> Task requirements
Every line from the one containing "This screenshot has height=784, width=1922." to the one containing "Collapse the Unknown" in the records below, both included, must be set down exactly, and no other line.

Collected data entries
-- Opening Marker --
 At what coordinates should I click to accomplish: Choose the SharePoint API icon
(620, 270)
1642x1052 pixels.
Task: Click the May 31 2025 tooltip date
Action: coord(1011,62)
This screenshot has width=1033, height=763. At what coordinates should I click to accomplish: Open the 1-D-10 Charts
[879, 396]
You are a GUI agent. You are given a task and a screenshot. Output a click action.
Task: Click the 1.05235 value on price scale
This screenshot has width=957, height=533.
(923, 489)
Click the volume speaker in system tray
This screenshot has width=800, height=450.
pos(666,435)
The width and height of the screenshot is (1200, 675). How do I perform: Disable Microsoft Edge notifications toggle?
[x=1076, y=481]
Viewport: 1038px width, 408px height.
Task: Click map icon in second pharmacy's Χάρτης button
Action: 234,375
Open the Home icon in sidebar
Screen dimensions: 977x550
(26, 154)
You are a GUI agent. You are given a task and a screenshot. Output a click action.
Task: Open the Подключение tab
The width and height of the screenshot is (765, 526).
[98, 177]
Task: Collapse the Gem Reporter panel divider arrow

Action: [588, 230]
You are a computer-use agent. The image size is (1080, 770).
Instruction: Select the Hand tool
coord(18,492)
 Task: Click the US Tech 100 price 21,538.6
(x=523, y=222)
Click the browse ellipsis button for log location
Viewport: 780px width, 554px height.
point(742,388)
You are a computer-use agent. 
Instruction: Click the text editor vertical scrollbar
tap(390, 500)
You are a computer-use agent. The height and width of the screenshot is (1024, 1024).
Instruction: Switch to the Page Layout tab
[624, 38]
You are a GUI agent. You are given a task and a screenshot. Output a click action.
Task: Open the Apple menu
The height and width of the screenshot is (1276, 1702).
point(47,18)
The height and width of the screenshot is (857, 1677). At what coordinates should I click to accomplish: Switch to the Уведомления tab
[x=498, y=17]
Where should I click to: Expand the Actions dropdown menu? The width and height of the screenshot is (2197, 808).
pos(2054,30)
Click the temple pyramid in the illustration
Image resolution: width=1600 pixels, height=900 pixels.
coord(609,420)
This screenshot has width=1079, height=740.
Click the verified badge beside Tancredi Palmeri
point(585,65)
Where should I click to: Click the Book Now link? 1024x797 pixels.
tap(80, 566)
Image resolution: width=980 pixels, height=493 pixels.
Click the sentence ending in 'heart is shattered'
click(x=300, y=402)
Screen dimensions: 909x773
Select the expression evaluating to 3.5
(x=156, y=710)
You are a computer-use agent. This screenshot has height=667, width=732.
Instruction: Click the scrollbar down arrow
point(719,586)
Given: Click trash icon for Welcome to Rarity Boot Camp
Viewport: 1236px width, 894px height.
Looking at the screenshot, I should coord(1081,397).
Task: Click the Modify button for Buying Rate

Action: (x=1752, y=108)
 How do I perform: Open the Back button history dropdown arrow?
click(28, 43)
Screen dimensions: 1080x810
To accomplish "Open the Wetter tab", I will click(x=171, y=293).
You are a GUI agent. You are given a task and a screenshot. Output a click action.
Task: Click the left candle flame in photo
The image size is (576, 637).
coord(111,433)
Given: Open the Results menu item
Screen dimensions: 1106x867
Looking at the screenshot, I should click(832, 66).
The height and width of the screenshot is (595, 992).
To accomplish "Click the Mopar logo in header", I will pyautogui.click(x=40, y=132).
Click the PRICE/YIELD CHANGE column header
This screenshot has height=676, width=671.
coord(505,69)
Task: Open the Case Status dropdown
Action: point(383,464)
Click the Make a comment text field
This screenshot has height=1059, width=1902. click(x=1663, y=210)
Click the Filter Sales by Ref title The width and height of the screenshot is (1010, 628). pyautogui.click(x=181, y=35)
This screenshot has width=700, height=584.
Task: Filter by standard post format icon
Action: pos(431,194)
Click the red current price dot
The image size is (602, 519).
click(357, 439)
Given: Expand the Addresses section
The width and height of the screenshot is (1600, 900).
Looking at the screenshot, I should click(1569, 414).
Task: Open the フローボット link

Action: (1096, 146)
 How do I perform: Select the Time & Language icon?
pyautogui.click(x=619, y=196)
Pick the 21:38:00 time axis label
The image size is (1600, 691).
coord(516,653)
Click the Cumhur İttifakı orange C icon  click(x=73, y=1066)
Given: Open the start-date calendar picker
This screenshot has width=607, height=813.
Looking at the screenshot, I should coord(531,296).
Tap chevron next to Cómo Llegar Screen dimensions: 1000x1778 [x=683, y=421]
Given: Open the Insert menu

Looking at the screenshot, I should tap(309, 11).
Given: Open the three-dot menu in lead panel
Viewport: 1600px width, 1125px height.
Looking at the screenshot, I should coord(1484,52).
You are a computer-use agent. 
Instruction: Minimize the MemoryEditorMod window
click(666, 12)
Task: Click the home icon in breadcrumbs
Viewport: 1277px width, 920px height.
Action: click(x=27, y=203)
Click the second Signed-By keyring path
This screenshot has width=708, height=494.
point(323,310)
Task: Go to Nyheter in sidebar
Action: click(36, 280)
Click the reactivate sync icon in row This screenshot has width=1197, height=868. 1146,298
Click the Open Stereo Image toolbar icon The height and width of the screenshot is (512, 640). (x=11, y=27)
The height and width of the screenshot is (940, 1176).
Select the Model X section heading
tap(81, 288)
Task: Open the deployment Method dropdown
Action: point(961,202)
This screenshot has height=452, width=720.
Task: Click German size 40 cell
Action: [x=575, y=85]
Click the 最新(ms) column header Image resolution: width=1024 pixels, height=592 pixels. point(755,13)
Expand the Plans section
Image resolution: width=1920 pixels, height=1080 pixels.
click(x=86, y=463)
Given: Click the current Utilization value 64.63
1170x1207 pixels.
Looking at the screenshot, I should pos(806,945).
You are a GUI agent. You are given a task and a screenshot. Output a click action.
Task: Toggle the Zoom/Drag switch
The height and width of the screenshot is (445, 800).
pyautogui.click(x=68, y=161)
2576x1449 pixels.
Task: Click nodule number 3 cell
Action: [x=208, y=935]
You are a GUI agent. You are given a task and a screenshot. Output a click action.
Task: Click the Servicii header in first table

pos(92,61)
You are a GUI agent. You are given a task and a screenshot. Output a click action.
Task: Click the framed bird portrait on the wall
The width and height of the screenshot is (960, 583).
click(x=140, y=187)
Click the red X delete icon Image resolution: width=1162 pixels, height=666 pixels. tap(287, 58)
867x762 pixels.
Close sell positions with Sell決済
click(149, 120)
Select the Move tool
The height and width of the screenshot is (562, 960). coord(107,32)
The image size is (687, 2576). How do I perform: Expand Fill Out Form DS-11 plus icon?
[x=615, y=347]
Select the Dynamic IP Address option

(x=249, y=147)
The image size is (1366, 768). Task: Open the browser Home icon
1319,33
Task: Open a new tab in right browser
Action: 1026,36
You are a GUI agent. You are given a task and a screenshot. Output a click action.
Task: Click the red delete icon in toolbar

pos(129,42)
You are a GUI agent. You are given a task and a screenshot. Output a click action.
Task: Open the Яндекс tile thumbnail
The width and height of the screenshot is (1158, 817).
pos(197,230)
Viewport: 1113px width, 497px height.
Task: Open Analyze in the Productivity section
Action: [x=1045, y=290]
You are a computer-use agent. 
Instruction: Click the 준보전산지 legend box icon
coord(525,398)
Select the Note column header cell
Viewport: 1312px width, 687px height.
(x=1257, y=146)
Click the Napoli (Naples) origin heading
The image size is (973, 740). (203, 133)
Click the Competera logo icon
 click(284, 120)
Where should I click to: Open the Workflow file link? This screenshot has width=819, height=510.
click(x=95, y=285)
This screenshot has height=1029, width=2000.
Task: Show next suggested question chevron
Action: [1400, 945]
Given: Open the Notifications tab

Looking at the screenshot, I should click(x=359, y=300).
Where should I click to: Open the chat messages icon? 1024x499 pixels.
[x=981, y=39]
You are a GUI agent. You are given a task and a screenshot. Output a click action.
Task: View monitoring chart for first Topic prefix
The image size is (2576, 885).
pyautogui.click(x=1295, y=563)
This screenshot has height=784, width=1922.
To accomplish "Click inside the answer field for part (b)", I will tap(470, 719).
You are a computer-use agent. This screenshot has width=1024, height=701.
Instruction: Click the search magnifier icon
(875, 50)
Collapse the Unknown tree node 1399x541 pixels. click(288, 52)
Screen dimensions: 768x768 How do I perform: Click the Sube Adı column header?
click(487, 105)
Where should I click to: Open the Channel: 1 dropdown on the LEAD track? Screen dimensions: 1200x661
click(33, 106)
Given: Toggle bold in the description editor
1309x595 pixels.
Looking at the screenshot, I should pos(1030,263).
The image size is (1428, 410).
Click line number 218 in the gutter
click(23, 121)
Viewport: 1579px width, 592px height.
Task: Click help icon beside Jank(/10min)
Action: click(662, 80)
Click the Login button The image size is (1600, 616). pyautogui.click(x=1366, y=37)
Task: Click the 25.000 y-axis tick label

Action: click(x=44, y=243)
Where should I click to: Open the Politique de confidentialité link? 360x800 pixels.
-- Closing Marker --
> Response box
This screenshot has height=784, width=1922.
To accomplish "Click inside the answer field for part (b)", I will tap(470, 719).
You are a computer-use agent. This screenshot has width=1024, height=701.
Instruction: Click the search magnifier icon
(875, 50)
Collapse the Unknown tree node 1399x541 pixels. click(288, 52)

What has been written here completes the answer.